The University of Texas MD Anderson Cancer Center is tapping biomanufacturing arriviste National Resilience on its quest to speed new cell therapies to cancer patients.
Together, the groups will stand up the Cell Therapy Manufacturing Center—a 60,000-square-foot manufacturing plant at the Texas Medical Center in Houston—which will be staffed by 70 employees. To start, those workers will focus on process and analytical development, plus early- and clinical-stage manufacturing, MD Anderson said late this week.
So far in the brief history of cell therapies, "structural challenges" have impeded the progress made by the next-gen drugs, Jason Bock, Ph.D., chief executive officer of the Cell Therapy Manufacturing Center, said in a statement. To hear National Resilience CEO Rahul Singhvi, Sc.D., tell it, the unrealized “promise” of the personalized medicines comes down to “a lack of innovation in biomanufacturing.”
The partnership will seek to remedy the situation by leveraging Resilience’s biomanufacturing technologies, analytics and national cell therapy production network in tandem with MD Anderson’s immunotherapy and cell therapy know-how, plus the center’s clinical trials infrastructure.
Beyond hustling cell therapies into the clinic, the partners hope to tee up “scalability and a smooth transition to late-phase clinical and commercial activities.”
With the project, MD Anderson and Resilience have pledged to advance the “most promising cell therapy modalities,” including engineered tumor infiltrating lymphocytes (TILs), chimeric antigen receptor (CAR)-modified T cells, endogenous T-cells (ETCs), engineered natural killer (NK) cells and more.
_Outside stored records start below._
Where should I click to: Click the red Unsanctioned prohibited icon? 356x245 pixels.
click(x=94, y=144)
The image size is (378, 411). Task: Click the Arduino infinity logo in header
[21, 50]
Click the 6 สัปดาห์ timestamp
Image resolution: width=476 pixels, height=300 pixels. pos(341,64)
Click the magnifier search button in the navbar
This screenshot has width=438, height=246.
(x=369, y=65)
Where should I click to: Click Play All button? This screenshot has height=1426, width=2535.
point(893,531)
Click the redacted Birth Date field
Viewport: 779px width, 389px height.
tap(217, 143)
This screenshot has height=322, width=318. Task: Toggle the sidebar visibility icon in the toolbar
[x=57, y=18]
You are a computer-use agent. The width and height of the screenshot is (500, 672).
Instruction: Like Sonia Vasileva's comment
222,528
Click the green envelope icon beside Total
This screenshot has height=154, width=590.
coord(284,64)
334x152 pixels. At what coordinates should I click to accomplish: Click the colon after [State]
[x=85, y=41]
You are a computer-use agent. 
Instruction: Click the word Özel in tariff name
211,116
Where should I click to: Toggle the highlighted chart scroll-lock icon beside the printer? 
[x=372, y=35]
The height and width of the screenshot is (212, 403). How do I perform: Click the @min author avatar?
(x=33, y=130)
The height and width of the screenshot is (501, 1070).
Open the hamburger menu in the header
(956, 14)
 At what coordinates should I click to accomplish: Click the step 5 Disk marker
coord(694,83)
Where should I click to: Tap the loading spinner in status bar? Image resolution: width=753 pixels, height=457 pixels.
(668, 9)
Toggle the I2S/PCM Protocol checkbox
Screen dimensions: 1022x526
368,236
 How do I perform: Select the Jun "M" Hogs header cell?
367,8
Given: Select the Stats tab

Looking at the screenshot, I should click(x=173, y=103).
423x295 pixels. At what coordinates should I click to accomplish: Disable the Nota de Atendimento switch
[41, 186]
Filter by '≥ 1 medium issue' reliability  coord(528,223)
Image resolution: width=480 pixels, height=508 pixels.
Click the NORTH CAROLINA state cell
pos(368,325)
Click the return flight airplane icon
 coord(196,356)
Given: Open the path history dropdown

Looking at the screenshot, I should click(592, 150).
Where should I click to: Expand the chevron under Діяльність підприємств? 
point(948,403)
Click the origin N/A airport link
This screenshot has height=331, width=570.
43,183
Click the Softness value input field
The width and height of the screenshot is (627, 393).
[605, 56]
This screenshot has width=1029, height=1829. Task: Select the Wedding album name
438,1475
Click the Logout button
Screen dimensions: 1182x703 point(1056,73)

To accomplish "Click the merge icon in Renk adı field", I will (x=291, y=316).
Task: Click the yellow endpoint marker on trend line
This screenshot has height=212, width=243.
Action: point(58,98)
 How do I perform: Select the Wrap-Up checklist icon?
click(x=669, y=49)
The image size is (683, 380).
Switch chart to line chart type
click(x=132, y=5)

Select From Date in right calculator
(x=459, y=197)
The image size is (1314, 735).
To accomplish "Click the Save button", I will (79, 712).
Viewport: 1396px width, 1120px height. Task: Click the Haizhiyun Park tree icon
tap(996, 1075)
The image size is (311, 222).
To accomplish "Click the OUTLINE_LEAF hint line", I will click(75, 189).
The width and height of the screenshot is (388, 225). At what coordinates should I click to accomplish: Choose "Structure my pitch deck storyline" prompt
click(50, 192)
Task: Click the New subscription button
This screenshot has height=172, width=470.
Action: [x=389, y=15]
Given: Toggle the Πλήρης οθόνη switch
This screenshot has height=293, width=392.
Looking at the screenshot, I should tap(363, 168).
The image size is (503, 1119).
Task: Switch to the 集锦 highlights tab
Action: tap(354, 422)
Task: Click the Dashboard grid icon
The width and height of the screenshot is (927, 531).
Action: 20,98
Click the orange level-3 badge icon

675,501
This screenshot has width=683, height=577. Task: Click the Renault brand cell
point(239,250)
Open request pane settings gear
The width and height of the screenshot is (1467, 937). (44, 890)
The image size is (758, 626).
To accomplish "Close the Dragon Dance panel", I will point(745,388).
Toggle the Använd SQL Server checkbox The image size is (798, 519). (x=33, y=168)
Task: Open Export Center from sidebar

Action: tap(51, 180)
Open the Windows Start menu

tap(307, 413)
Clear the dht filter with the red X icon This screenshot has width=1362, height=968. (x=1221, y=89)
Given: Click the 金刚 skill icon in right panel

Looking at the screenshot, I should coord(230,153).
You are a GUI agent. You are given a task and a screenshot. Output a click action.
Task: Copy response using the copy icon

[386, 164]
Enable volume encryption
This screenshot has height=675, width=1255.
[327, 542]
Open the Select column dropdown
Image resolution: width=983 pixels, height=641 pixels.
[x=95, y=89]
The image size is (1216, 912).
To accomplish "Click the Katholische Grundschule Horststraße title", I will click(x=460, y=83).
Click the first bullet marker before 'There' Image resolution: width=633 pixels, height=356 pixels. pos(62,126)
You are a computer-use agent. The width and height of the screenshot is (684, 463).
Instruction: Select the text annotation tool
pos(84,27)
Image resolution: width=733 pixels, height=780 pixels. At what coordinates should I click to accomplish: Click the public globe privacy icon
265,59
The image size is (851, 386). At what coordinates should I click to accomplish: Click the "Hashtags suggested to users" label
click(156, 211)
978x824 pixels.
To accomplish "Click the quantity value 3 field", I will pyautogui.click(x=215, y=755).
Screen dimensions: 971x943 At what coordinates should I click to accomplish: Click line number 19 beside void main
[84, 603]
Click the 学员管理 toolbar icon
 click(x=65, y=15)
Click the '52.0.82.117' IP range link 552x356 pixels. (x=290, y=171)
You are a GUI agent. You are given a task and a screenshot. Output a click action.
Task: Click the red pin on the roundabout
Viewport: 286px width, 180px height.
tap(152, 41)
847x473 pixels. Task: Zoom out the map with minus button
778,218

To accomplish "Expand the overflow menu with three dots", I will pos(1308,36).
The partners will aim to tackle both solid and hematological tumors.
Resilience, for its part, has been on a biomanufacturing expansion spree ever since it emerged in November 2020 on a mission to shore up production of medicines like cell and gene therapies, viral vectors, proteins and vaccines.
Just a few months after its debut, Resilience snapped up two commercial plants in Canada and the U.S., bringing its North American footprint to more than 750,000 square feet at the time. Stateside, Resilience got its hands on a former Genzyme manufacturing plant from Sanofi in Boston, plus a 136,000-square-foot commercial drug factory in Mississuaga, Canada.
One month later, Resilience picked up biologic drug substance maker Ology Bioservices, adding 300 new employees and 200,000 square feet of workspace to its production network.
Meanwhile, the venture-backed manufacturing specialist has locked up production deals with the likes of bluebird bio, Moderna and Takeda in recent months, too.